● EXCERPTED PASSAGE
========================

I had a great experience at the writers' conference about fanfic, actually. During a social hour, I was talking with one of the workshop leaders. Somehow "Fifty Shades..." came up and she started bitching: "But it's *fan fiction*. *FAN fiction!*", clearly suggesting that fan fiction had little to differentiate it from dog poop on one's shoe. I said, "I heard that too, but what's important is that it's *bad* fiction." She said, "Yes, fan fiction!", clearly--and ignorantly--reiterating that fanfic equaled crap.

Later, I thought about how she was so openly and casually trashing fanfic and I thought, "She could have totally crushed somebody."

So I looked her up the next day, pulled her aside, told her that I'd cut my teeth writing fanfic, and that while I had a thick skin, if she'd talked like that around someone who felt vulnerable or intimidated coming to this conference, she could have really crushed them. I said that I knew her goal was about supporting writers, so regardless of how she felt about it, she might not want to so publicly deride fanfic.

========================

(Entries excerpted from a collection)
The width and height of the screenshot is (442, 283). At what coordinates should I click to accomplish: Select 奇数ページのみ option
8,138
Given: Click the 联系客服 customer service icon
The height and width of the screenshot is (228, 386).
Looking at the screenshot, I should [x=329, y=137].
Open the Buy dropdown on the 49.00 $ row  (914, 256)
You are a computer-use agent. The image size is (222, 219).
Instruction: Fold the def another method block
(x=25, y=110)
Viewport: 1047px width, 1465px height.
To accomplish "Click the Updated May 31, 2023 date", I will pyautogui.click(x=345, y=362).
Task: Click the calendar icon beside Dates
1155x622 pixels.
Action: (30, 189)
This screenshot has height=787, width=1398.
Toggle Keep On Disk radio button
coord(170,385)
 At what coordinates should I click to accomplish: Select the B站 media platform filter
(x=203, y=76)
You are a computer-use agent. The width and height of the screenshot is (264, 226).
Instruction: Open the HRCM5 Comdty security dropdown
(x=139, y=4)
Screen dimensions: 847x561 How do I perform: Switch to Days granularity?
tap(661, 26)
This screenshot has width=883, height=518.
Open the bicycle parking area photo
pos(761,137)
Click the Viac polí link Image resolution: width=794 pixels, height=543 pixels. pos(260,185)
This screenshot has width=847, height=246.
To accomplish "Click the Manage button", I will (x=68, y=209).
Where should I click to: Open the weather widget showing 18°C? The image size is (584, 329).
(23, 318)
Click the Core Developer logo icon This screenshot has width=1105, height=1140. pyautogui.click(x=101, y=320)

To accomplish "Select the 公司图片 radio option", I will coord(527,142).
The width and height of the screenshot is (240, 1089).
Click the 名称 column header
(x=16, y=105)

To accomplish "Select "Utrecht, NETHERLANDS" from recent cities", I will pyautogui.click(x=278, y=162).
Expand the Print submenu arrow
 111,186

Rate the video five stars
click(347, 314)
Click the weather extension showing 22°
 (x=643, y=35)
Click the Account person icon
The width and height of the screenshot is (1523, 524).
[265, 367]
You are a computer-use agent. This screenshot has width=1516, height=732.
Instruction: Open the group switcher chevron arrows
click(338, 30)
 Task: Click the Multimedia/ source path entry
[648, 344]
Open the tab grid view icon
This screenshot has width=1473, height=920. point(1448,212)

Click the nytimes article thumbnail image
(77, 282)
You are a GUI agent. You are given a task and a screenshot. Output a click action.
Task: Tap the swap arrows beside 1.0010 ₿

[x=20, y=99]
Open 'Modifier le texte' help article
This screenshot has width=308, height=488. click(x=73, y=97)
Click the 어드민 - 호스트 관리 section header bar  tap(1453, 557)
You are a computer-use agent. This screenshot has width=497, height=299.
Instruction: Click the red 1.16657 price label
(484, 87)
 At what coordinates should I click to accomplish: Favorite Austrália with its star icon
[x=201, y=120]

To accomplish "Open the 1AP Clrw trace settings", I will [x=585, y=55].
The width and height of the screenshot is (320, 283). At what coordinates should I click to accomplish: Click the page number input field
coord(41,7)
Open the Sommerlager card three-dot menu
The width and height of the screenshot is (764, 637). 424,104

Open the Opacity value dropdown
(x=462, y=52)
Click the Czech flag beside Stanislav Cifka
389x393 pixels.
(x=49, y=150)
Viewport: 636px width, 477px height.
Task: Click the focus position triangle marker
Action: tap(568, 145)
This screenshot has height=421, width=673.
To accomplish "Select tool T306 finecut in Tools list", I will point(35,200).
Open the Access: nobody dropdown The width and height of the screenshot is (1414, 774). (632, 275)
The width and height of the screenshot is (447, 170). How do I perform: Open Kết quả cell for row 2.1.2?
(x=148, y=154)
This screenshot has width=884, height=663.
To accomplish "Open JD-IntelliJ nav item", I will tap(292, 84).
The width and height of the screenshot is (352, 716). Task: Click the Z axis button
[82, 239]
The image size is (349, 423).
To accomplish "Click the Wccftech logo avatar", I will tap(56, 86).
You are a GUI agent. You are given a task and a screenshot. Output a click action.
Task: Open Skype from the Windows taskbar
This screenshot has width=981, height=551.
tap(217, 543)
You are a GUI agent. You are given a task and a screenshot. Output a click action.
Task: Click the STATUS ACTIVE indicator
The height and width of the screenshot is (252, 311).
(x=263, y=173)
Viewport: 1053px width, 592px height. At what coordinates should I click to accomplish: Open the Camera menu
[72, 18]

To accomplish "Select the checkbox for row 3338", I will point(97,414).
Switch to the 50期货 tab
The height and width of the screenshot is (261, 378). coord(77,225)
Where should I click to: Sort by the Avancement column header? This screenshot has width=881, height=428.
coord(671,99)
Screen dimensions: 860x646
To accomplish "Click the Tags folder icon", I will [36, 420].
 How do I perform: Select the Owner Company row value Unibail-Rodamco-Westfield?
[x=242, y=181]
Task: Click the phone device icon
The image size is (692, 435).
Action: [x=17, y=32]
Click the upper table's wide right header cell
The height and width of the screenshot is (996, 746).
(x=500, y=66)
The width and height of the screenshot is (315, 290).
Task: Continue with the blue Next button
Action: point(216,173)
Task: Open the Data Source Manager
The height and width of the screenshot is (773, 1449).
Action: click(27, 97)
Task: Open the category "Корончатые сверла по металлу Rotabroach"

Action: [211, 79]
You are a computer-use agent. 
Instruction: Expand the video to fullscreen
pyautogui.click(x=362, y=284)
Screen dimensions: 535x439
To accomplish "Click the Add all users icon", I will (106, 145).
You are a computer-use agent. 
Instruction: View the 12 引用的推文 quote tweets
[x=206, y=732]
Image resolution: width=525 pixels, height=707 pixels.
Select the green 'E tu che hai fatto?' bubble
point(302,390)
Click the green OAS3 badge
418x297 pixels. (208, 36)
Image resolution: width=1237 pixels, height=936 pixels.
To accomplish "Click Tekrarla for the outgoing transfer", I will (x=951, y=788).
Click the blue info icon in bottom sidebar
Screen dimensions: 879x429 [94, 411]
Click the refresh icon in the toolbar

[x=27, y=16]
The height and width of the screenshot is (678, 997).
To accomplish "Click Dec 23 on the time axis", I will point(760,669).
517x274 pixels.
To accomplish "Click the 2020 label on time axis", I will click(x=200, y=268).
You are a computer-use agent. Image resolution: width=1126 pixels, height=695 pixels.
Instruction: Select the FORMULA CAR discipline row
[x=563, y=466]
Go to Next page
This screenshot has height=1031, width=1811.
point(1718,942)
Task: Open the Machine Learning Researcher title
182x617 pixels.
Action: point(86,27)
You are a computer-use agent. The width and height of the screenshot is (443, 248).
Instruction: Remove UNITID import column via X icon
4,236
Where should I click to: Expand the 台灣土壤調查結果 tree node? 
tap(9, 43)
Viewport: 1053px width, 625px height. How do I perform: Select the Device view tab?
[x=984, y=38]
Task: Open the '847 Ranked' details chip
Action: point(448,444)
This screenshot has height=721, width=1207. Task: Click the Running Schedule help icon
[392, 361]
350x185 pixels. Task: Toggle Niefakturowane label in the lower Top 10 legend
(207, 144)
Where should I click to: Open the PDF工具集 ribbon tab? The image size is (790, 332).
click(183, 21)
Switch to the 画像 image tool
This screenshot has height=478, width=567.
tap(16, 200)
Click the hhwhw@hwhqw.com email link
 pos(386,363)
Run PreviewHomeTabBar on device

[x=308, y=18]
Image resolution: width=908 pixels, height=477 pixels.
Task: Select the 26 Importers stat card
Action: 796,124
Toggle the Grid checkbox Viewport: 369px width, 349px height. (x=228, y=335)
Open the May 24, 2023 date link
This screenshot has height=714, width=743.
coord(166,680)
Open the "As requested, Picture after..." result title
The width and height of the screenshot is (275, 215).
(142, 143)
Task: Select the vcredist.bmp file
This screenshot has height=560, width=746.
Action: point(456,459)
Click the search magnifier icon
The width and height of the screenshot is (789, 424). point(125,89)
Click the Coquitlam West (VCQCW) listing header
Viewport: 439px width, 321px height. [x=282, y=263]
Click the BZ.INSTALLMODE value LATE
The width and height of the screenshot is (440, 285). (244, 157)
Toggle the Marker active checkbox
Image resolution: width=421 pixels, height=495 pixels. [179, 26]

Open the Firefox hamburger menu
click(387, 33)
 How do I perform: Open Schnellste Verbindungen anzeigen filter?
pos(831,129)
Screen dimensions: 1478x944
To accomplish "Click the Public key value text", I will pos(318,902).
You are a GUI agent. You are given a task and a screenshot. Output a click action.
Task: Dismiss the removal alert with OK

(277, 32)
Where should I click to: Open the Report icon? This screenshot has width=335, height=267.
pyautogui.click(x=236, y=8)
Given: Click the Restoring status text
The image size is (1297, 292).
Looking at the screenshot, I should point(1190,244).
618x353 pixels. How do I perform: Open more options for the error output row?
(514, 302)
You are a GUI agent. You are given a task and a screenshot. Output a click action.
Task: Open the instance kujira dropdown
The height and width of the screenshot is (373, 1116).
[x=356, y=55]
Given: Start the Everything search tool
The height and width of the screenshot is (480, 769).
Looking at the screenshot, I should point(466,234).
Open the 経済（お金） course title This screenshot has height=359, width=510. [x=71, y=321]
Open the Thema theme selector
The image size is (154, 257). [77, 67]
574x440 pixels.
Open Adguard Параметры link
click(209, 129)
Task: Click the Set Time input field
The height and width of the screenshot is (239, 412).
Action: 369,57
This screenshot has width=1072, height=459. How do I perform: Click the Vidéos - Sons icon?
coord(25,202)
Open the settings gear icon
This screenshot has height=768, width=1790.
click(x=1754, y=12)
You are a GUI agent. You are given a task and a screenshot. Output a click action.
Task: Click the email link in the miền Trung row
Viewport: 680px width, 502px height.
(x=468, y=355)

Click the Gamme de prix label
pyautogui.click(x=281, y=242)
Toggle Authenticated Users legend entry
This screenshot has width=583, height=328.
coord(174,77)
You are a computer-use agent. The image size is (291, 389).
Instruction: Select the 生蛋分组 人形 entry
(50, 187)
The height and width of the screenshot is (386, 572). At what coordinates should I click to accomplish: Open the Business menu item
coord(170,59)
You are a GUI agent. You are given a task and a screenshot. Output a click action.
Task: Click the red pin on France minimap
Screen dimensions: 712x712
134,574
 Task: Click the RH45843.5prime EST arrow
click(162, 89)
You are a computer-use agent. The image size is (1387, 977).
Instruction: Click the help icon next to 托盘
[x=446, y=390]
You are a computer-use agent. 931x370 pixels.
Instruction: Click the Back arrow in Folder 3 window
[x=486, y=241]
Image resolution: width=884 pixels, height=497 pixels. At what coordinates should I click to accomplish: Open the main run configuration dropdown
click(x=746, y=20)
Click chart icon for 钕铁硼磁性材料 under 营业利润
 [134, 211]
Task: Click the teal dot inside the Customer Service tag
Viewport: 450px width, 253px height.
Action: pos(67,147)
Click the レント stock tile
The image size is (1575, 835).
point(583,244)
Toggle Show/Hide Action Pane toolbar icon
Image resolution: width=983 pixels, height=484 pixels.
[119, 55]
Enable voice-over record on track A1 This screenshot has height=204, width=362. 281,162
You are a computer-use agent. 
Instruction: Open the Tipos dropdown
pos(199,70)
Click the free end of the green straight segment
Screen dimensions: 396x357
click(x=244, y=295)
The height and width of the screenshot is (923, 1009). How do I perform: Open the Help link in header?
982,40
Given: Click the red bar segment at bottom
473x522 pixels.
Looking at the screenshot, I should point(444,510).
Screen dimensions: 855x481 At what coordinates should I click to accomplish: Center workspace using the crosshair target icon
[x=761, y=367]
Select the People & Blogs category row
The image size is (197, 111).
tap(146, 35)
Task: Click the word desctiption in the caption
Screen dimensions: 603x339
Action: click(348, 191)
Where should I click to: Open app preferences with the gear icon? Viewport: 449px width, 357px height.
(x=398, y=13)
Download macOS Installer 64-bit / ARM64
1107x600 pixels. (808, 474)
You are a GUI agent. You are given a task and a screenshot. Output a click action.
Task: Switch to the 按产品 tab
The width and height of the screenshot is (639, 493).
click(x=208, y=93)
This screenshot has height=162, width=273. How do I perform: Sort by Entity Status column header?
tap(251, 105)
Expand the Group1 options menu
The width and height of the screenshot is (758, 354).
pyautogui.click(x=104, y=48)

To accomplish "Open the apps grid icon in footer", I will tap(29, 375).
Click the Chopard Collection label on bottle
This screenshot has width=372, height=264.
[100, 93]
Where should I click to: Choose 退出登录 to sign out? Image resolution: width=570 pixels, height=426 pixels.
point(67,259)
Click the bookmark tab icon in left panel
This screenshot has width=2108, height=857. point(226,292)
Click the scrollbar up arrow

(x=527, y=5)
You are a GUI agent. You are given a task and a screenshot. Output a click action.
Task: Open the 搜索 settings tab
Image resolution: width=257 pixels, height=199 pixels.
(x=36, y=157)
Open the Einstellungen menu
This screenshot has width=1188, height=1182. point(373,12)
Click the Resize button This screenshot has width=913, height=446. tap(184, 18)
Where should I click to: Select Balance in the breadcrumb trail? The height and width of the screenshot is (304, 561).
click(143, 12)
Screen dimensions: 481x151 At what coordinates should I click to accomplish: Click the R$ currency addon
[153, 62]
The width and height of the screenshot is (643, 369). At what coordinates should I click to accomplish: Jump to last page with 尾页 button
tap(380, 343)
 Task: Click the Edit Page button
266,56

========================

● DIRECTIONS
Extract the conference anecdote word for word from "Later, I thought" up to and including "publicly deride fanfic.". These entries have no connection to the conference anecdote.

● EXPECTED ANSWER
Later, I thought about how she was so openly and casually trashing fanfic and I thought, "She could have totally crushed somebody."

So I looked her up the next day, pulled her aside, told her that I'd cut my teeth writing fanfic, and that while I had a thick skin, if she'd talked like that around someone who felt vulnerable or intimidated coming to this conference, she could have really crushed them. I said that I knew her goal was about supporting writers, so regardless of how she felt about it, she might not want to so publicly deride fanfic.